*** Opening of Input for this task ***

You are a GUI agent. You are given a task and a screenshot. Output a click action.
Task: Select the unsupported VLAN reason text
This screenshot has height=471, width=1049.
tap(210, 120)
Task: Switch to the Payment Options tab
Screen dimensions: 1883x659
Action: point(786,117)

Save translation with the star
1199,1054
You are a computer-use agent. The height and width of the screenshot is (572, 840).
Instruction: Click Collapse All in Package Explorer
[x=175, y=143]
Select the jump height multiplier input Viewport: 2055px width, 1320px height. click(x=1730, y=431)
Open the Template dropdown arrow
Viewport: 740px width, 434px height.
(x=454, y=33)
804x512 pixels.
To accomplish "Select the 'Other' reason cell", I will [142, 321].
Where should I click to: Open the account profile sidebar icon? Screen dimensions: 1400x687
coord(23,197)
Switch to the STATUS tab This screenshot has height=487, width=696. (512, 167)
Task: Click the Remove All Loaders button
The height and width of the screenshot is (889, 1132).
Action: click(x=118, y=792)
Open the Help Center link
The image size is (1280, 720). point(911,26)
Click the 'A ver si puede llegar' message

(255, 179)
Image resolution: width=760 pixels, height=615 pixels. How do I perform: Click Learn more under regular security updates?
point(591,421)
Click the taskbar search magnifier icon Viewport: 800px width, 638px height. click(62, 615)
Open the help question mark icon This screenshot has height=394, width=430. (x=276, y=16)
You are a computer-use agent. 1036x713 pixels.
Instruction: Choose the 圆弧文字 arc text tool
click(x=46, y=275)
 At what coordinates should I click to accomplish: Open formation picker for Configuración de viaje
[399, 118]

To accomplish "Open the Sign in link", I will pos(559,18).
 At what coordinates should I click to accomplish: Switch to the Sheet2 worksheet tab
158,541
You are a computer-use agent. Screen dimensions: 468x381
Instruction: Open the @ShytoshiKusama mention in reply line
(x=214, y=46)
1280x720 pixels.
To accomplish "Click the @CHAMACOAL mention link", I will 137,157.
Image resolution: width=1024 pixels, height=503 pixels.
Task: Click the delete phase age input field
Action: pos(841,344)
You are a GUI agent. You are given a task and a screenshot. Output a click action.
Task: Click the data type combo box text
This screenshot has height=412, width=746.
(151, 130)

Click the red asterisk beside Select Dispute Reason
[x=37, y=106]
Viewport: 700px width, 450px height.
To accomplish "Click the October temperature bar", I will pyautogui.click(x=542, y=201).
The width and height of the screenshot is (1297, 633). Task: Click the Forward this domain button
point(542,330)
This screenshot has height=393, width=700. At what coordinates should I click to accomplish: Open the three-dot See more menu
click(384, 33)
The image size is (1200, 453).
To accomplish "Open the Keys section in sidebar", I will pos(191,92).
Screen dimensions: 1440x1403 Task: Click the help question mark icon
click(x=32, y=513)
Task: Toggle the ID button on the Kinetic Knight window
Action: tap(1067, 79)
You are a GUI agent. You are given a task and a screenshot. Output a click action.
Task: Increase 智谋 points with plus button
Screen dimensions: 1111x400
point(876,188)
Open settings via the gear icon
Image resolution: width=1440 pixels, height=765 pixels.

*** Close of Input for this task ***

In the listing above, find the line with "804x512 pixels." and the line with "Switch to the STATUS", then reproduce both and every line between them exactly.

804x512 pixels.
To accomplish "Select the 'Other' reason cell", I will [142, 321].
Where should I click to: Open the account profile sidebar icon? Screen dimensions: 1400x687
coord(23,197)
Switch to the STATUS tab This screenshot has height=487, width=696. (512, 167)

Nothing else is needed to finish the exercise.